_Stored entries_
★ ★ ★ ★ ★ ★ ★
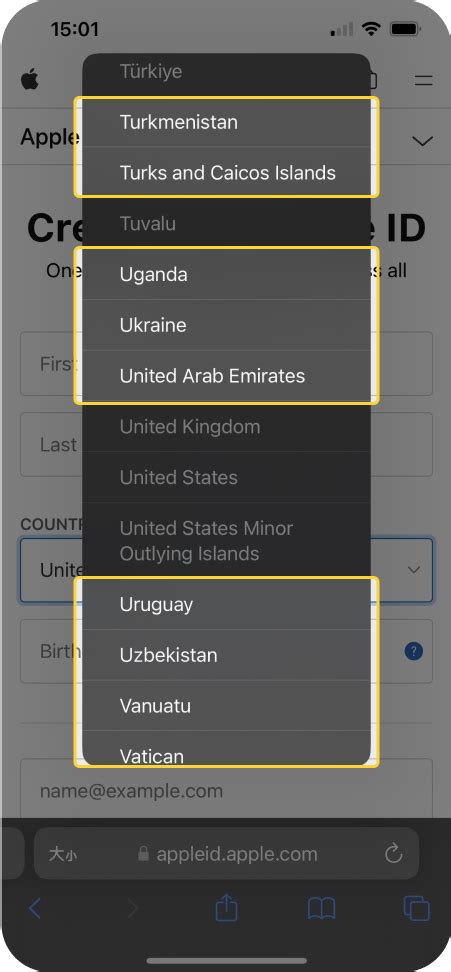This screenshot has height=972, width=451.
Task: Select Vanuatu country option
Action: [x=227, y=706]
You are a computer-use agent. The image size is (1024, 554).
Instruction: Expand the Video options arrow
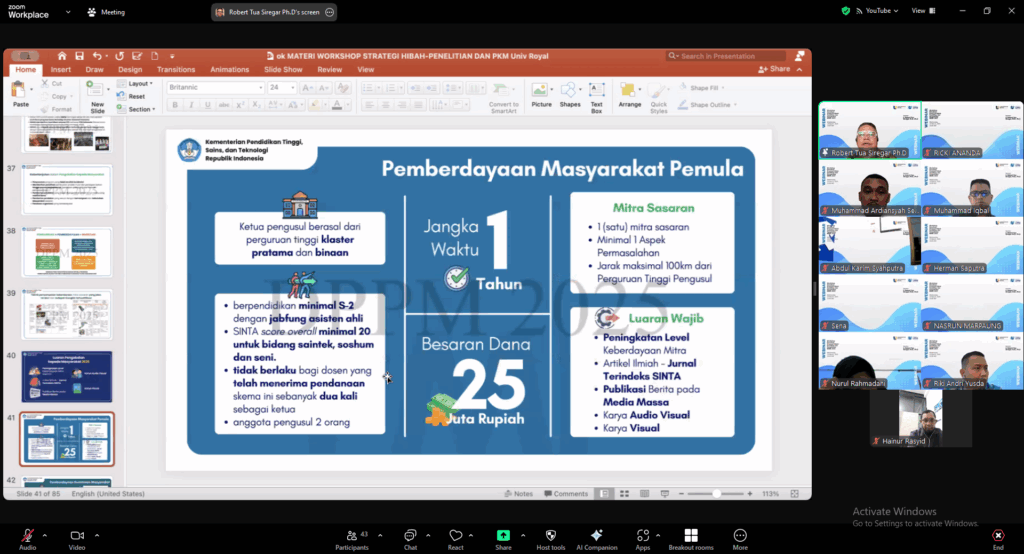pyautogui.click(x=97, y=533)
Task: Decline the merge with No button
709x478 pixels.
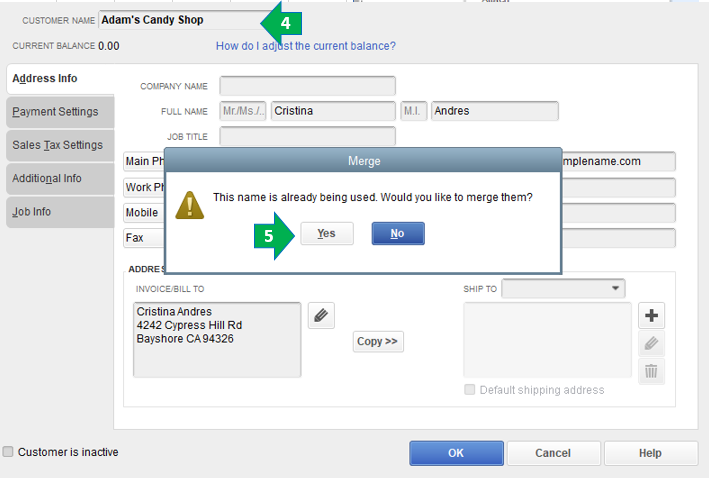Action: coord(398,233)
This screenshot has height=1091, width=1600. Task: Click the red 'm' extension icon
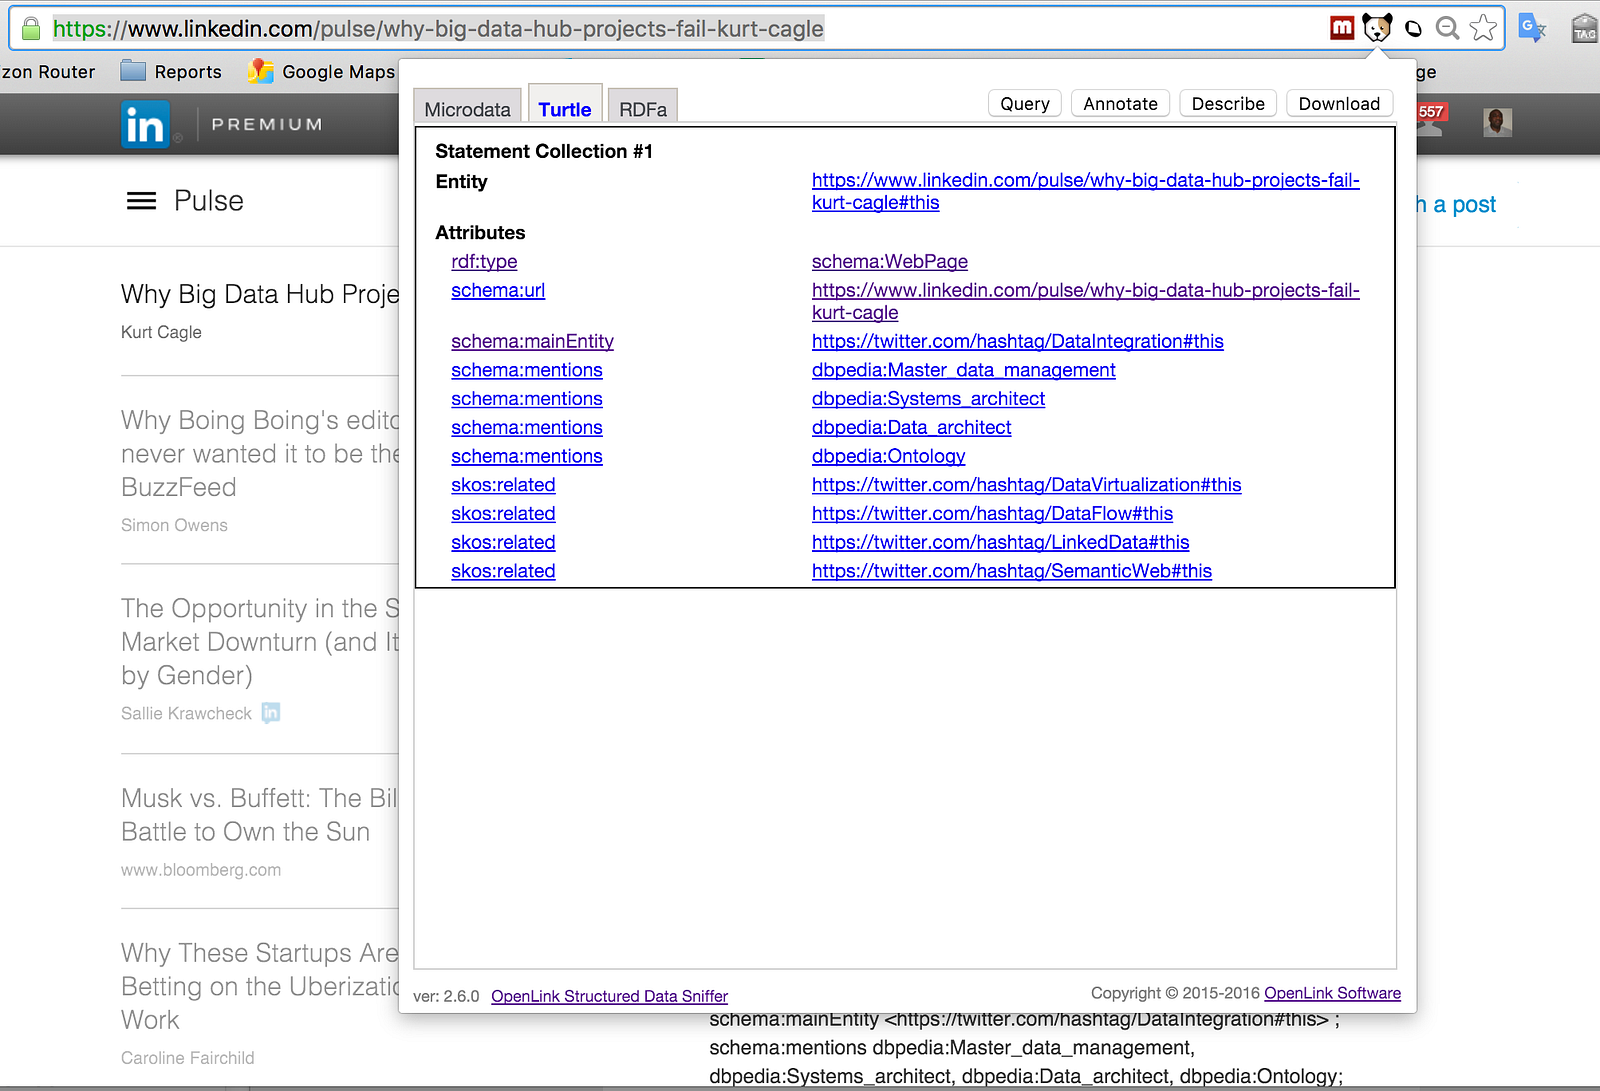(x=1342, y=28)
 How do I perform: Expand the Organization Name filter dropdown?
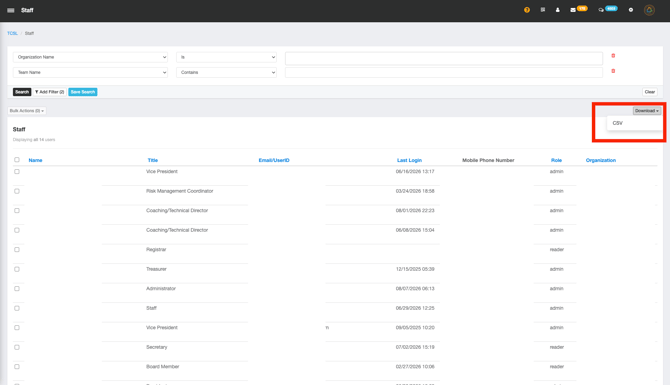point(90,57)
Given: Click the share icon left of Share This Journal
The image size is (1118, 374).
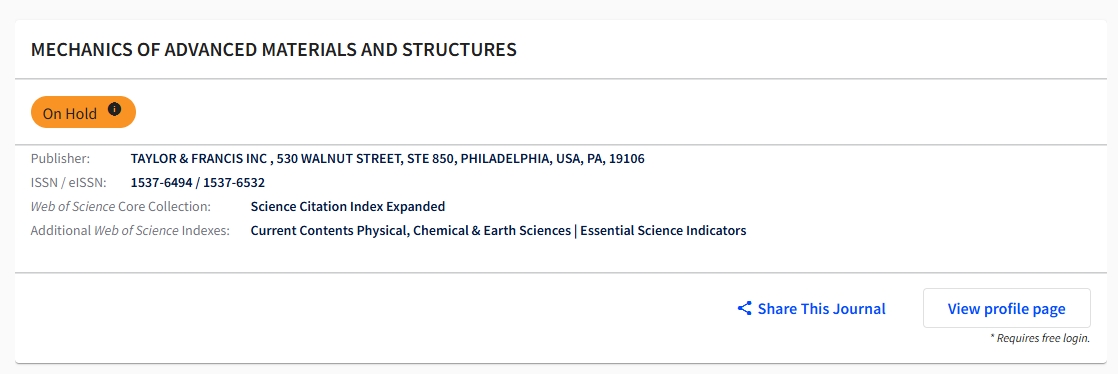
★ ★ ★ ★ ★ ★ ★
What lines of the data contain the string "image"? List them.

You are a computer-use agent. The image size is (1024, 554).
The image size is (1118, 374).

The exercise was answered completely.